*Exercise input*:

· · ·

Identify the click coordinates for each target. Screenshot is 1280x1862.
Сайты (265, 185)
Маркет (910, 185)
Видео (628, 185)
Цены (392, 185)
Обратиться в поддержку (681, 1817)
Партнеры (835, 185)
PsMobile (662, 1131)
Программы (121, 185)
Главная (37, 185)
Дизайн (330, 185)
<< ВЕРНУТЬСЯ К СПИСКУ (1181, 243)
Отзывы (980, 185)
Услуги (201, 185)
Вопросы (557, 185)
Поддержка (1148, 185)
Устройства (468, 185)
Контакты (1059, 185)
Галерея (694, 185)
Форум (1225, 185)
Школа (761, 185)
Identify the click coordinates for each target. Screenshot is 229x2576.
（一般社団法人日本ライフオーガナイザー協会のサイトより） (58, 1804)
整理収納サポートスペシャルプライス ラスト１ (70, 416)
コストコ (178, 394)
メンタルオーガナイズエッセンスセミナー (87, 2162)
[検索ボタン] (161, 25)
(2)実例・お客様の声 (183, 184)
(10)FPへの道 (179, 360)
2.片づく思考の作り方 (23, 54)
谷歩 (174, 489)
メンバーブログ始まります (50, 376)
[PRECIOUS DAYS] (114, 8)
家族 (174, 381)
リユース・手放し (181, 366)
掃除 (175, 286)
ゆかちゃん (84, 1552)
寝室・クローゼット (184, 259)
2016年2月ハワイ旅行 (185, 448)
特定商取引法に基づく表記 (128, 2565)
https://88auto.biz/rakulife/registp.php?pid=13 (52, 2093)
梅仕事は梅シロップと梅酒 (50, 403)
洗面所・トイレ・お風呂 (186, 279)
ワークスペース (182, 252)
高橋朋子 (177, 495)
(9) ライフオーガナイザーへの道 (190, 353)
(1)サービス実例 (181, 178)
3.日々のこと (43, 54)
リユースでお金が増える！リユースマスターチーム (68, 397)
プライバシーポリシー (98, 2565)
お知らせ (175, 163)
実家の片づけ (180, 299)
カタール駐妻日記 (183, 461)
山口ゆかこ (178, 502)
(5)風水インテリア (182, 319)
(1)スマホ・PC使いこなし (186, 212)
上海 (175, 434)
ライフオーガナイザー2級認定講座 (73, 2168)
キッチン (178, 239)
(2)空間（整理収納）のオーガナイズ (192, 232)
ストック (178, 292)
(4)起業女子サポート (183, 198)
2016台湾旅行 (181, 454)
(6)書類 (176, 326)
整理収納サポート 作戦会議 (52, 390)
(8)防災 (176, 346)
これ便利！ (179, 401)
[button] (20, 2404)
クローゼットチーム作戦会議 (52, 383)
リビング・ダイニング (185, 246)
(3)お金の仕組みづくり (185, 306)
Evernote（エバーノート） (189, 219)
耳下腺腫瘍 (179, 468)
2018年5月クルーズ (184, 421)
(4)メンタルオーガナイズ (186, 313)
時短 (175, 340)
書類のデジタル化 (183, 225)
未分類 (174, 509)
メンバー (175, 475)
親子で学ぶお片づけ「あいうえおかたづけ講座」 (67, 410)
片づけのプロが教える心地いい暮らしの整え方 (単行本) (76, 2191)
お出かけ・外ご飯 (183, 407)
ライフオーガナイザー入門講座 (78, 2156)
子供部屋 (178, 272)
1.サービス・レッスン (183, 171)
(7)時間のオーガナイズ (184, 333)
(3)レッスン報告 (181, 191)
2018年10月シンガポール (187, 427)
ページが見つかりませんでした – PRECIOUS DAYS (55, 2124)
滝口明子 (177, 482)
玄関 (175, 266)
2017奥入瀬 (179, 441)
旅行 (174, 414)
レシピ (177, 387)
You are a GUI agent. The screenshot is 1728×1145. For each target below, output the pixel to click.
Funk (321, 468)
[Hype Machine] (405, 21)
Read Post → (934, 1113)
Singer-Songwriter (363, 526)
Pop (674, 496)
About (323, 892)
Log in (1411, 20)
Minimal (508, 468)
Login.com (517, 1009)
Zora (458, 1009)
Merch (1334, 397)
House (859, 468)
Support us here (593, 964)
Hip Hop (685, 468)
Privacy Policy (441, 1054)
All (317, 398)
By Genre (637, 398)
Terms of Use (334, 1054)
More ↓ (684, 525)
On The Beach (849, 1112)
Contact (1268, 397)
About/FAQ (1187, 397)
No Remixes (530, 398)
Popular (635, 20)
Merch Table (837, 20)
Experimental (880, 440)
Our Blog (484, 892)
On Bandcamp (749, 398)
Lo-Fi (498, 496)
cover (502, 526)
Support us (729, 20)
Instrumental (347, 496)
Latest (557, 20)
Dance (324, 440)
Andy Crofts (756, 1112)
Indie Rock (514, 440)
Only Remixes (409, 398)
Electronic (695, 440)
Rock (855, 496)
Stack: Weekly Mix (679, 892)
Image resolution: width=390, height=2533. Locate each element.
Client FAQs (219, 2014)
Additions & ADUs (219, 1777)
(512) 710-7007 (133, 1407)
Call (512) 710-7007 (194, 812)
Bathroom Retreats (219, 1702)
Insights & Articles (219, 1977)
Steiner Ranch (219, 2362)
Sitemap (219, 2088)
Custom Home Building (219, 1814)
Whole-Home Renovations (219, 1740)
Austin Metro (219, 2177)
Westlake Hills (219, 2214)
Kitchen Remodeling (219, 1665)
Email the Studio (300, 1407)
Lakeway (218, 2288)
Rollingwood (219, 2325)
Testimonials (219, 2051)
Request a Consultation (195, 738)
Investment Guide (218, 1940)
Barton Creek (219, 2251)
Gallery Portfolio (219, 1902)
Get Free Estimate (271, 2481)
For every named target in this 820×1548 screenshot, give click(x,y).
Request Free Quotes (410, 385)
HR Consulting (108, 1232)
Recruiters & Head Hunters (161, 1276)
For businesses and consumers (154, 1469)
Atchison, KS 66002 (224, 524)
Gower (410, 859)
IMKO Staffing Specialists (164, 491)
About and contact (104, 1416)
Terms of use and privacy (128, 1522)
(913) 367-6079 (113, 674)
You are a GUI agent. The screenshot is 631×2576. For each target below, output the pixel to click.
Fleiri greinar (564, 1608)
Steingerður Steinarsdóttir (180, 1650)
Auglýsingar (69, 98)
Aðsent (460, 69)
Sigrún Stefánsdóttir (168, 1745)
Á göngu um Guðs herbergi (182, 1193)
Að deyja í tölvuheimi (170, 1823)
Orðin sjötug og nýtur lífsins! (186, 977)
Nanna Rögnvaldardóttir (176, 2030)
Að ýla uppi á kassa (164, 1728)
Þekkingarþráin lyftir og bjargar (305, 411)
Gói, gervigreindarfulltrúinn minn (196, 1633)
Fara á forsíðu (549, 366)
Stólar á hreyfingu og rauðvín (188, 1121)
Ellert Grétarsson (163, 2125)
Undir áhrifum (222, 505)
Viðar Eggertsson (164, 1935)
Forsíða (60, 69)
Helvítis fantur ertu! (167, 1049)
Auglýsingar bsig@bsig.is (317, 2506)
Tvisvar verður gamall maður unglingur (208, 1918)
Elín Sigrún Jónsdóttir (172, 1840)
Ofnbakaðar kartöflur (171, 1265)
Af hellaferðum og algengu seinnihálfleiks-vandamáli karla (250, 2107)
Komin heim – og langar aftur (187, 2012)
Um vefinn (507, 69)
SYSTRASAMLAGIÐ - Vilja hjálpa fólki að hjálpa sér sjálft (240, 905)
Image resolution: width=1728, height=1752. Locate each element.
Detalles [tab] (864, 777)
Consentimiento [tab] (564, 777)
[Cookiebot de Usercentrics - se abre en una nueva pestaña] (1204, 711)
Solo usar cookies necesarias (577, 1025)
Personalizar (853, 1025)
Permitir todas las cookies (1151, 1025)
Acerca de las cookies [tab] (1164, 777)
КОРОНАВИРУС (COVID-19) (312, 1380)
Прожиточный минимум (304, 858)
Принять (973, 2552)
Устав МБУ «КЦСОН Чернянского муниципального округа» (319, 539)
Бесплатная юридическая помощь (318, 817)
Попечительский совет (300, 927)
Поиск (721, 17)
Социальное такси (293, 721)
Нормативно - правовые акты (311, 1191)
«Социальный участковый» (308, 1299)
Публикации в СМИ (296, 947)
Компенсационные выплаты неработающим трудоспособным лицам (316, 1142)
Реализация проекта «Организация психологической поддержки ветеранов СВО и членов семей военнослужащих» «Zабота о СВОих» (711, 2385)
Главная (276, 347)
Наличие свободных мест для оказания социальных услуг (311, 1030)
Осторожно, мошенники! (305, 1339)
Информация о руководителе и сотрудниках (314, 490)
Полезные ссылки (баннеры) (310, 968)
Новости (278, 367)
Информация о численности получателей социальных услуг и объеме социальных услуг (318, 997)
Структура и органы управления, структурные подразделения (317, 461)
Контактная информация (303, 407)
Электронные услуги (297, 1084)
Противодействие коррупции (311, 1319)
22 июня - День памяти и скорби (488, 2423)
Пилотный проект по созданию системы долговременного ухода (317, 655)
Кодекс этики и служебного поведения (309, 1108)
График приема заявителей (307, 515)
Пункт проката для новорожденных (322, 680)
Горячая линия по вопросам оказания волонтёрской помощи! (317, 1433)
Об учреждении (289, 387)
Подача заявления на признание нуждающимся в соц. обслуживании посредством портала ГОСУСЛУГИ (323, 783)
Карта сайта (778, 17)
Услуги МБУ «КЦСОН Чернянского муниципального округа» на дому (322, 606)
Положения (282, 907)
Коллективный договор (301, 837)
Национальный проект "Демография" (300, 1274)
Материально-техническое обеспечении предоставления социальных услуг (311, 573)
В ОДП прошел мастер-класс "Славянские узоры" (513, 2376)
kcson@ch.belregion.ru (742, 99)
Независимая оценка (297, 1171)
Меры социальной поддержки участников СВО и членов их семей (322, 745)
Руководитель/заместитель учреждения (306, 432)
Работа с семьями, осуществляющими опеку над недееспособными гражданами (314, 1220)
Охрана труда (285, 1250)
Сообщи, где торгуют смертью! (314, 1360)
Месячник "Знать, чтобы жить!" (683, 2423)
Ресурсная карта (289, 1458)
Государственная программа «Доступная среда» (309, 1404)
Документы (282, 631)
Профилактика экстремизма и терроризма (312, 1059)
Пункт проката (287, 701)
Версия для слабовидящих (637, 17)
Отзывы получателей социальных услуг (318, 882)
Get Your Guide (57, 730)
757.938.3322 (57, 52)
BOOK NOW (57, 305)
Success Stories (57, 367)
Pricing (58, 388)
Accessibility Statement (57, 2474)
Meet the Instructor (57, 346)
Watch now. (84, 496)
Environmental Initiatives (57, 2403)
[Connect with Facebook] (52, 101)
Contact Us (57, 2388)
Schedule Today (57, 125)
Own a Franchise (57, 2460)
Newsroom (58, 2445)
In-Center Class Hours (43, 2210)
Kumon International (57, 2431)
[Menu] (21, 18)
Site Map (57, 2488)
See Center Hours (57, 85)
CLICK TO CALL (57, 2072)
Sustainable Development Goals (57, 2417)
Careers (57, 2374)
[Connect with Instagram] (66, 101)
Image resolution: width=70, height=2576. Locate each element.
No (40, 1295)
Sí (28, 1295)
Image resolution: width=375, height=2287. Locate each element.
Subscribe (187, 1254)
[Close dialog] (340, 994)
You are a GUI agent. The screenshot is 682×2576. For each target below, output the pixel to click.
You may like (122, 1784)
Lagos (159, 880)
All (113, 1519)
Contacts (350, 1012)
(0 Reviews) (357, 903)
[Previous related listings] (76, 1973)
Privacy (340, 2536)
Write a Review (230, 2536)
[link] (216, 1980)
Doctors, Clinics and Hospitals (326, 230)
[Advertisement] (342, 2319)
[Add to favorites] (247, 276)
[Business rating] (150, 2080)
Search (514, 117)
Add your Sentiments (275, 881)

· · ·

*What the task requires*: All lines in the listing above from the line containing "Pop (674, 496)" to the line containing "Gallery Portfolio (219, 1902)", inclusive, should be retyped exactly; no other lines should appear.

*Response*:
Pop (674, 496)
About (323, 892)
Log in (1411, 20)
Minimal (508, 468)
Login.com (517, 1009)
Zora (458, 1009)
Merch (1334, 397)
House (859, 468)
Support us here (593, 964)
Hip Hop (685, 468)
Privacy Policy (441, 1054)
All (317, 398)
By Genre (637, 398)
Terms of Use (334, 1054)
More ↓ (684, 525)
On The Beach (849, 1112)
Contact (1268, 397)
About/FAQ (1187, 397)
No Remixes (530, 398)
Popular (635, 20)
Merch Table (837, 20)
Experimental (880, 440)
Our Blog (484, 892)
On Bandcamp (749, 398)
Lo-Fi (498, 496)
cover (502, 526)
Support us (729, 20)
Instrumental (347, 496)
Latest (557, 20)
Dance (324, 440)
Andy Crofts (756, 1112)
Indie Rock (514, 440)
Only Remixes (409, 398)
Electronic (695, 440)
Rock (855, 496)
Stack: Weekly Mix (679, 892)
Image resolution: width=390, height=2533. Locate each element.
Client FAQs (219, 2014)
Additions & ADUs (219, 1777)
(512) 710-7007 (133, 1407)
Call (512) 710-7007 (194, 812)
Bathroom Retreats (219, 1702)
Insights & Articles (219, 1977)
Steiner Ranch (219, 2362)
Sitemap (219, 2088)
Custom Home Building (219, 1814)
Whole-Home Renovations (219, 1740)
Austin Metro (219, 2177)
Westlake Hills (219, 2214)
Kitchen Remodeling (219, 1665)
Email the Studio (300, 1407)
Lakeway (218, 2288)
Rollingwood (219, 2325)
Testimonials (219, 2051)
Request a Consultation (195, 738)
Investment Guide (218, 1940)
Barton Creek (219, 2251)
Gallery Portfolio (219, 1902)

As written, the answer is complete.